María's desire for an earthly husband, in part to compensate for the divine one she had to abandon, occupies a large part of the story. She begins to have suitors after she takes a job as a clerk and translator for the British Legation; the first who come calling, however, do not excite her imagination. One of the British diplomats, with the Kiplingesque name Wellesley Bludyar, makes overtures, but he "looked so much like a colorless, nearly albino, tall but plumpish blue-eyed Chinaman that ... he really was known around the city as El Gringo Chingo." Next comes Mack Chinchilla, an earnest and ambitious Indio-American who has been fascinated by María since he heard stories about her in New York, where Paquita's father runs his coffee trading business. María, whose father was Irish-American and whose mother was a native of Central America, thinks Mack's Indio coloring clashes with his Yankee accent and aggressiveness, but nothing she does dissuades Mack from believing that one day he will win his "ideal love."

Neither Wellesley nor Mack, however, causes a blip on her consciousness once José Martí arrives in town. Martí is based on the historical figure who fired the cause of Cuban independence while inflaming the hearts of young women wherever he went. During the year he spends in Central America, he teaches a writing course for women, engages in several friendships with them that may violate the bounds of chastity, and falls in love at least once, an impossible romance that inspires a famous poem, "La Niña de Guatemala." Is María the object of Martí's "fugitive" love? True to the incomplete historical record, Goldman leaves the question unanswered, but, whatever their relationship, María's encounters with the man who would become a national hero inspires her for the rest of her long life.

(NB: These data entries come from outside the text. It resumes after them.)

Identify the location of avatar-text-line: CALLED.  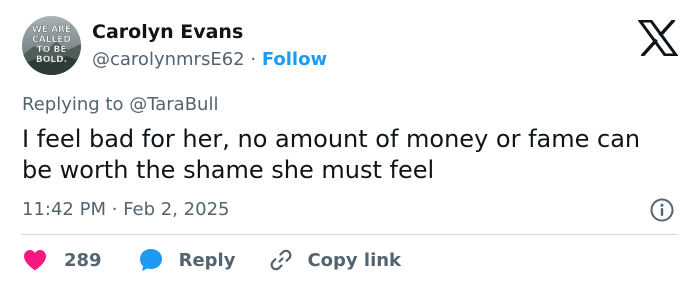
(52, 40).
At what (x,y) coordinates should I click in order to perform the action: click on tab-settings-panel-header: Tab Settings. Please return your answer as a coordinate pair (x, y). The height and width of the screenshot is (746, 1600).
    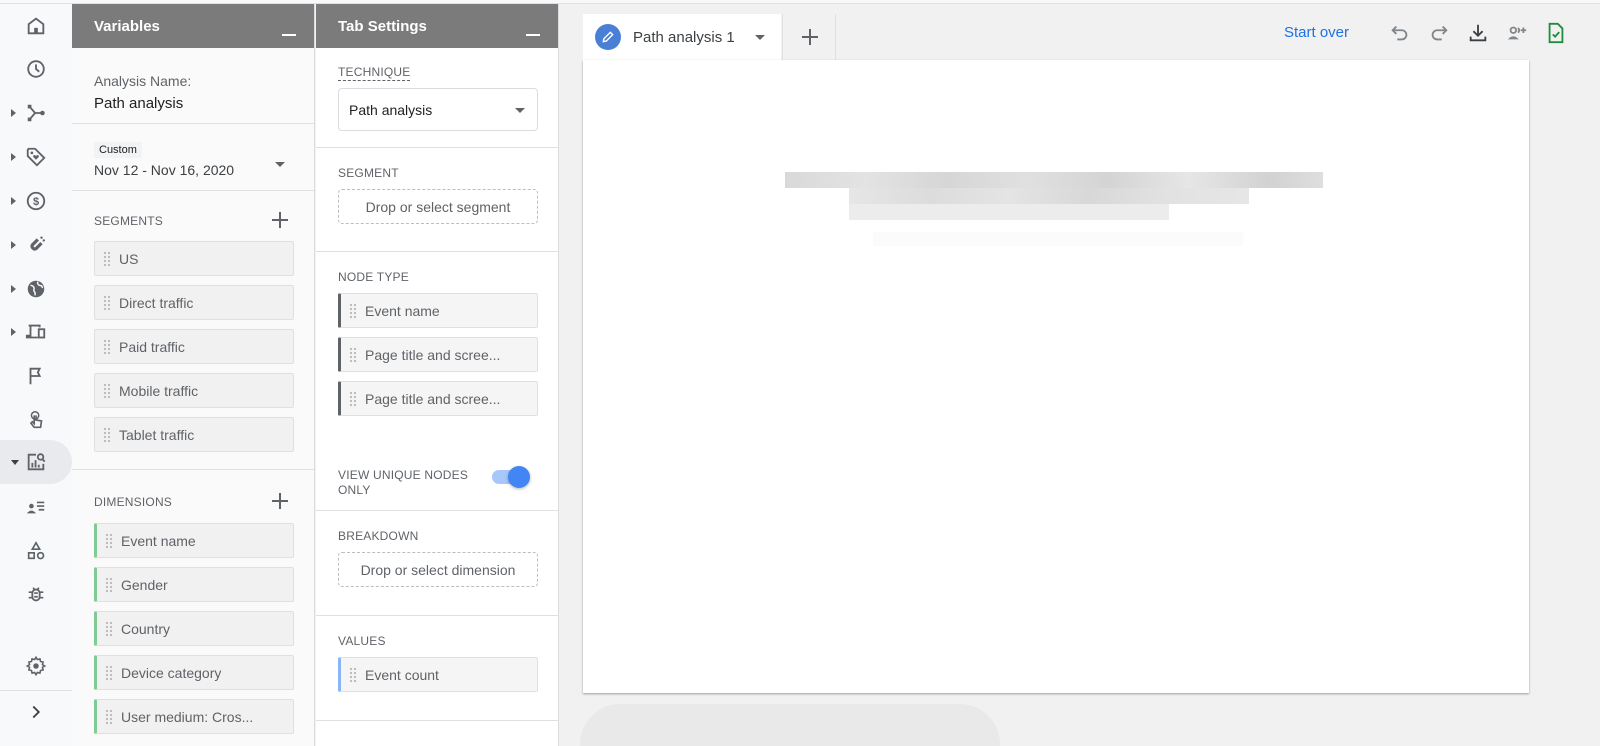
    Looking at the image, I should click on (437, 26).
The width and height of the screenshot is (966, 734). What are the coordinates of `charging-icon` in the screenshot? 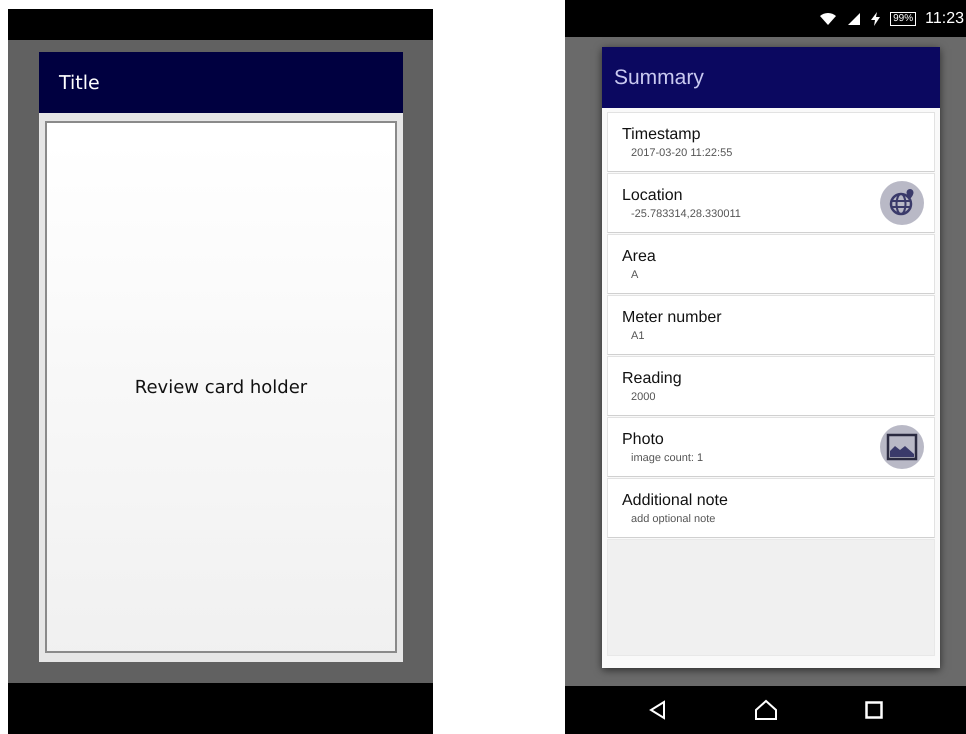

Alongside the accounts of María's romantic intrigues, Goldman's novel documents the 19th century's movement toward economic globalism. For any modern reader who thinks world trade began with the fall of Communism and the rise of the Internet, this book is a necessary curative. Immigrants move, or are forcibly relocated, to take jobs in emerging industries; European and American entrepreneurs scour the globe searching for natural resources and cheap labor; nations leverage economic influence to effect change in native civil rights. In Goldman's world, no one thinks twice about getting an umbrella repaired by a Polish Jew who learned his trade in Manchester and now plies it in Central America. There is a growing awareness that technology is shrinking the world, as Mack enthuses to María and her servant: "The telegraph and the modern newspaper have made the world so much smaller. It is as if the world is now one great city. Señoritas, the newspaper makes us all citizens of the country called progress."

With increased commerce and immigration comes the racial hybridization of the Americas, so that no racial term—not "Spanish" or "Indio" or "mestizo" or "Hebrew"—has any steady meaning; for Goldman, all racial judgments are necessarily prejudiced and irrational. He avoids getting too preachy, however, and his novel speeds though the narrative water with the high-powered assurance of a luxury liner. No more floundering below decks in the claustrophobic environs of The Ordinary Seaman, Goldman has discovered a style that fits his manifold talents and, in this ambitious saga that spans a century of the Western Hemisphere, a story that piques his imagination. The Golden Rose eventually reaches California, and María's secrets are ultimately revealed, but when readers reach the end many will choose to flip back to page one and take the cruise again.